Thursday, March 15, 2012

Wanted vs. Belonging

I've been silent for five months on this platform.  I haven't had the words or the clarity to honestly answer the question posed to me "How are you?".  For you who know me, that is not a question I take lightly.  I want to know "how I am" and "why I am" and a host of other questions that are exhausting to answer at certain times in one's life.  I spend a good deal of time internally evaluating "how am I  _____" - feeling, doing, thinking, believing, ad nausea...(smile)


Tonight I don't have any answers but I have something to write; something honest.  My heart was full of a question that kept turning around in my brain.  The question is: "Is being wanted the same thing as belonging?"

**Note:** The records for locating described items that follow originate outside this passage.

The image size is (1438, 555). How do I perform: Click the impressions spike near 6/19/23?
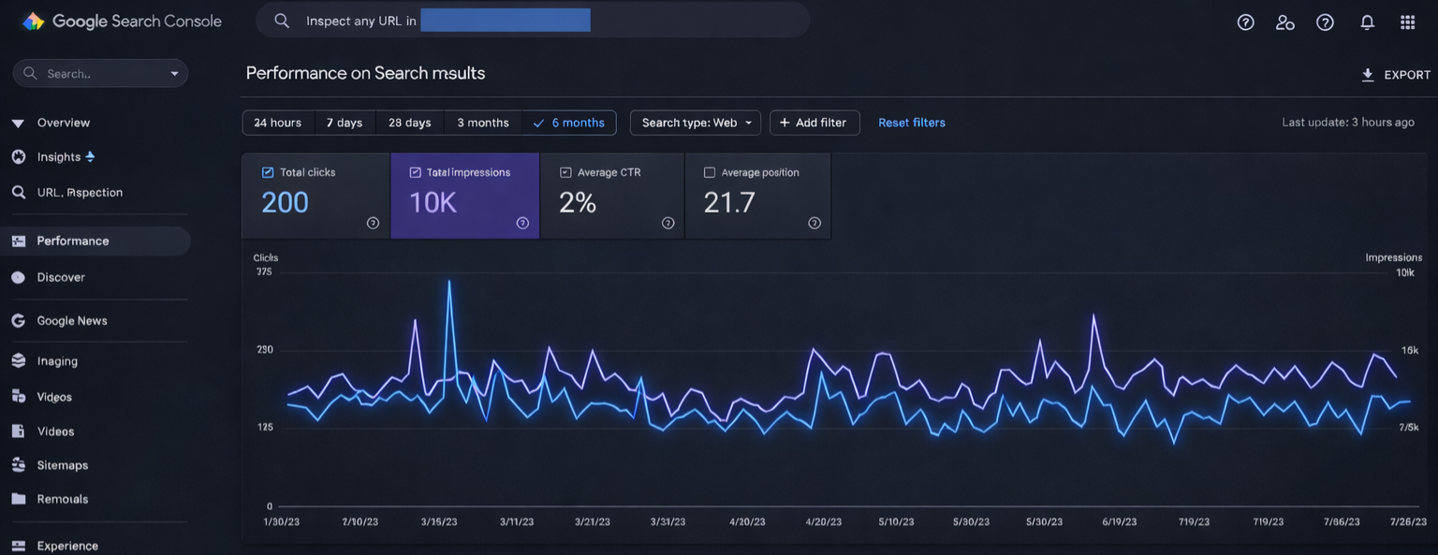pos(1093,316)
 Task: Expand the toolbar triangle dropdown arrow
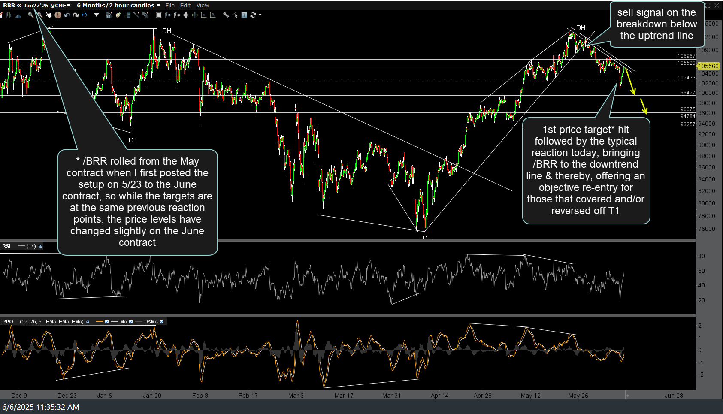(97, 15)
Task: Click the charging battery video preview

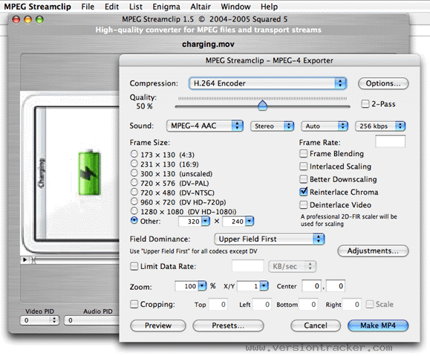Action: pyautogui.click(x=70, y=173)
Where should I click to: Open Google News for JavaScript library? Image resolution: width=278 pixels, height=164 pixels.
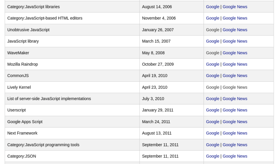pos(235,41)
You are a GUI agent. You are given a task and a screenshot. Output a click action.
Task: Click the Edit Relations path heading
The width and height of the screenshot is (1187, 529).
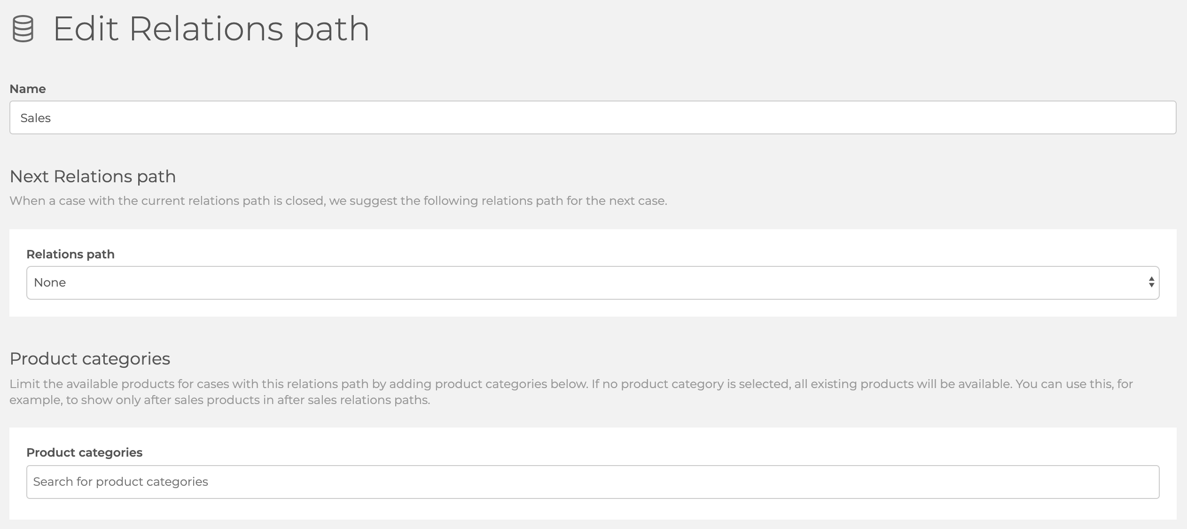coord(211,29)
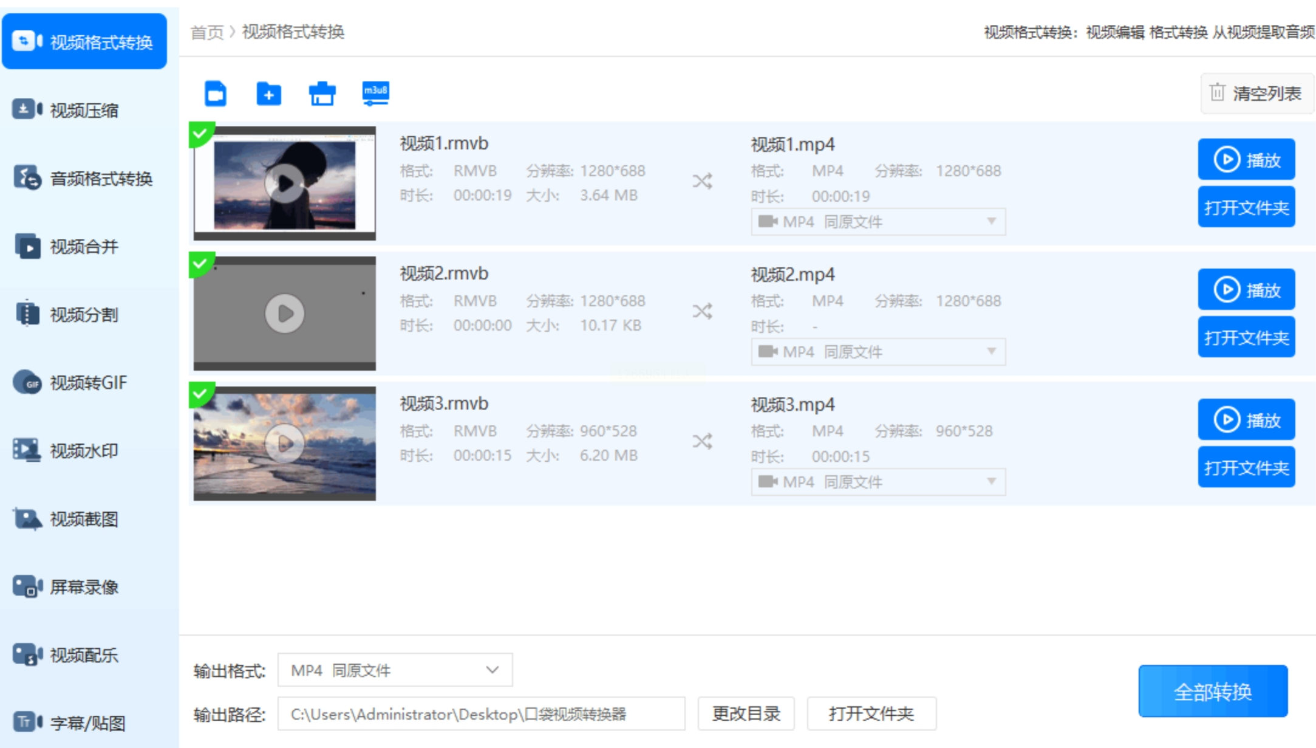Click the trash icon in 清空列表
This screenshot has width=1316, height=748.
point(1217,93)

Let me define a bit more of what I mean when I say belonging.  Safe, the opposite of lonely, at peace, no trying, no "shoulds", no "have tos" and no "making it work".  I would not say it's only a feeling, although that's part of it.  I want it to be a place of being or something I experience often.


I've moved into a house (rental).  It's the first time I've lived in a house since I left home after high school over 20 years ago.  It's wonderful - big kitchen, big living room, hardwood floors, fireplace.  It's quiet.  And I feel safe here, which is no small thing.  It's close to my friends and will allow me to "do life" more often with them.  It's not a home yet though.  I do not equate belonging with a physical place.  As I child, we moved every 4-5 years.  I've now lived in Seattle longer than anywhere my entire life; six and a half years.  For me, belonging has not been a place.


There are times, especially right after reading Jane Austen, I believe belonging is and/or involves another person.  Some as-of-yet unknown person who will belong to me and I will belong to them.  To complete me; fill in all the things I lack.  It's a child's day dream.  A fairy tale that isn't meant to be true. But wouldn't it be lovely if that is how it worked?  If all of one's happiness depended entirely on another person? (another smile)


At my current job, I am, for the most part, wanted.  I've been trying very hard to convince myself it is enough.  Be thankful; be content and stay in the security of this opportunity.  The struggle is, I want both.  I'm not saying that I'm looking for a job where I can fully belong (although let's face it - that would be nice).  There are levels of belonging.

Being wanted, in my history, has very little to do with me as a person.  Can I do great things for someone at my current job?  Of course.  Is there a need for my skills?  Absolutely.  And here is where the ideas finally come together (possibly).  I want, at least in part, to be wanted for me as a person as well as what I do.  That could give me a small sense of belonging I think.  It could be as small as someone asking me a personal question; taking the time to get to know me.  As I write, I realize that I believe belonging is relational.  Whether this is true or not, remains to be seen.


I question sometimes if this means I have less faith or that my relationship with God is not very strong.  I do know, believe and sometimes feel that sense of belonging I am searching for in my relationship with God. God also created us to be in relationship with other people.  The Bible says that it was not good for Adam to be alone.  And he had to have had the closest relationship with God in the history of man.  I think both are good.


No tidy endings tonight.  Just a window into my heart and mind - "how I am doing".  I love that I get to share that with you and that you will listen and care.  Thank you!